• _Instructions for the task_
Copy everything from the line that contains "the word teclear" down to the line that contains "click(x=14, y=72)", both of those lines included.

• _Dataset_
'''
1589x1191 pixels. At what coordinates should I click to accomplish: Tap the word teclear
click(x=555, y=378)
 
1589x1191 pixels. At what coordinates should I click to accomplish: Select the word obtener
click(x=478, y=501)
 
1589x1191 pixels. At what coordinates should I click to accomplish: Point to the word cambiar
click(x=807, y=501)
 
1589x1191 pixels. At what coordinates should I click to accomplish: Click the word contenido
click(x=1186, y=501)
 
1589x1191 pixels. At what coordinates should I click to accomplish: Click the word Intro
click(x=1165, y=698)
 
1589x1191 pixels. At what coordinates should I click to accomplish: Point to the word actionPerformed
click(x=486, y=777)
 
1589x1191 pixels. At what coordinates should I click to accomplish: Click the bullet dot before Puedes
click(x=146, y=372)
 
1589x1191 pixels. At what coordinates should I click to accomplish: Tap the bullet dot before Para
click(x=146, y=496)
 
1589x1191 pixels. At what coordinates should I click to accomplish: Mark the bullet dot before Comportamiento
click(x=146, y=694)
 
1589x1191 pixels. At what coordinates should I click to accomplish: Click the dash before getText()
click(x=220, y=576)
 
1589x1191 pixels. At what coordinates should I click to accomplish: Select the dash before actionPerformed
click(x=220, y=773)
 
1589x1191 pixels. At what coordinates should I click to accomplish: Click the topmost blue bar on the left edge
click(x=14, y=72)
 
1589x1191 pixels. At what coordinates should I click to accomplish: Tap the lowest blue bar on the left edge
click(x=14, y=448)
'''
'''
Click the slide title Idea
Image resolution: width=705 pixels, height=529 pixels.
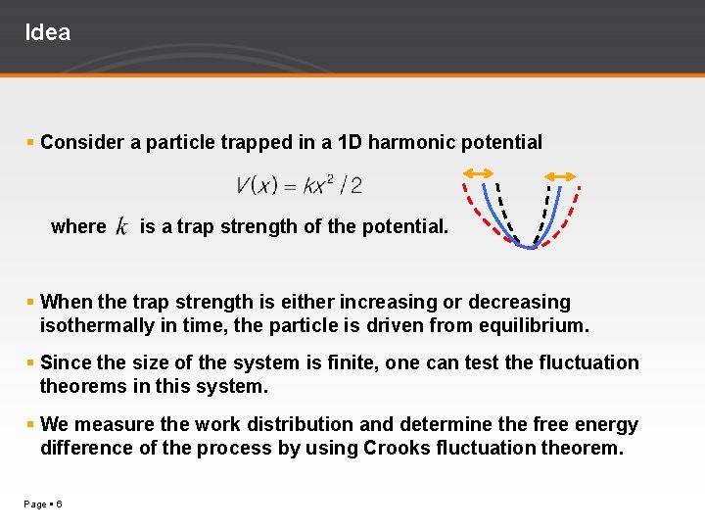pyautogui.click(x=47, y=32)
'''
• _Output below_
1589x1191 pixels. At what coordinates should I click to accomplish: Tap the word teclear
click(x=555, y=378)
 
1589x1191 pixels. At what coordinates should I click to accomplish: Select the word obtener
click(x=478, y=501)
 
1589x1191 pixels. At what coordinates should I click to accomplish: Point to the word cambiar
click(x=807, y=501)
 
1589x1191 pixels. At what coordinates should I click to accomplish: Click the word contenido
click(x=1186, y=501)
 
1589x1191 pixels. At what coordinates should I click to accomplish: Click the word Intro
click(x=1165, y=698)
 
1589x1191 pixels. At what coordinates should I click to accomplish: Point to the word actionPerformed
click(x=486, y=777)
 
1589x1191 pixels. At what coordinates should I click to accomplish: Click the bullet dot before Puedes
click(x=146, y=372)
 
1589x1191 pixels. At what coordinates should I click to accomplish: Tap the bullet dot before Para
click(x=146, y=496)
 
1589x1191 pixels. At what coordinates should I click to accomplish: Mark the bullet dot before Comportamiento
click(x=146, y=694)
 
1589x1191 pixels. At what coordinates should I click to accomplish: Click the dash before getText()
click(x=220, y=576)
 
1589x1191 pixels. At what coordinates should I click to accomplish: Select the dash before actionPerformed
click(x=220, y=773)
 
1589x1191 pixels. At what coordinates should I click to accomplish: Click the topmost blue bar on the left edge
click(x=14, y=72)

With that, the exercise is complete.